Your objective: Can you put each line of the records below into a numbered list, skipping any blank lines and leaving the pictures out?

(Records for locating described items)
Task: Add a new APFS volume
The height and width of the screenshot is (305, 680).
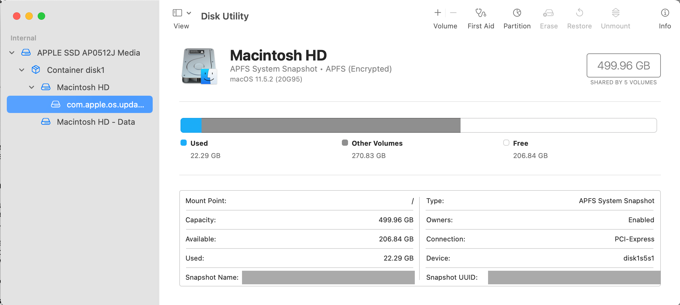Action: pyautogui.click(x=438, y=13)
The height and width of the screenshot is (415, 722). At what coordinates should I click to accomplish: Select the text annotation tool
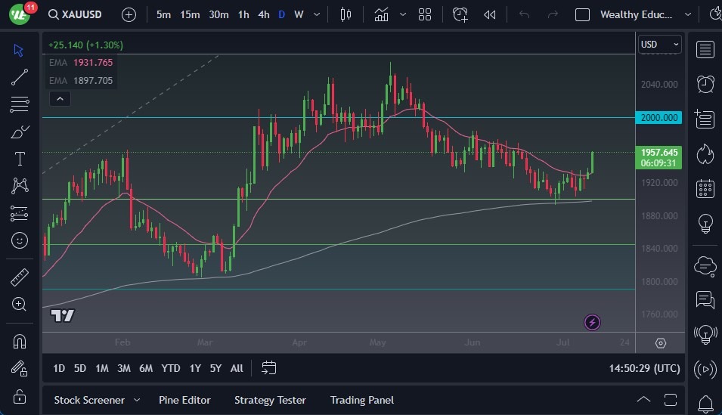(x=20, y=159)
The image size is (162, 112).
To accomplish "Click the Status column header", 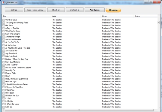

Response to the exercise:
1. Task: Add a new APFS volume
2. The height and width of the screenshot is (305, 680).
3. Action: pyautogui.click(x=438, y=13)
4. The height and width of the screenshot is (415, 722). At what coordinates should I click to accomplish: Select the text annotation tool
5. (x=20, y=159)
6. The image size is (162, 112).
7. To accomplish "Click the Status column header", 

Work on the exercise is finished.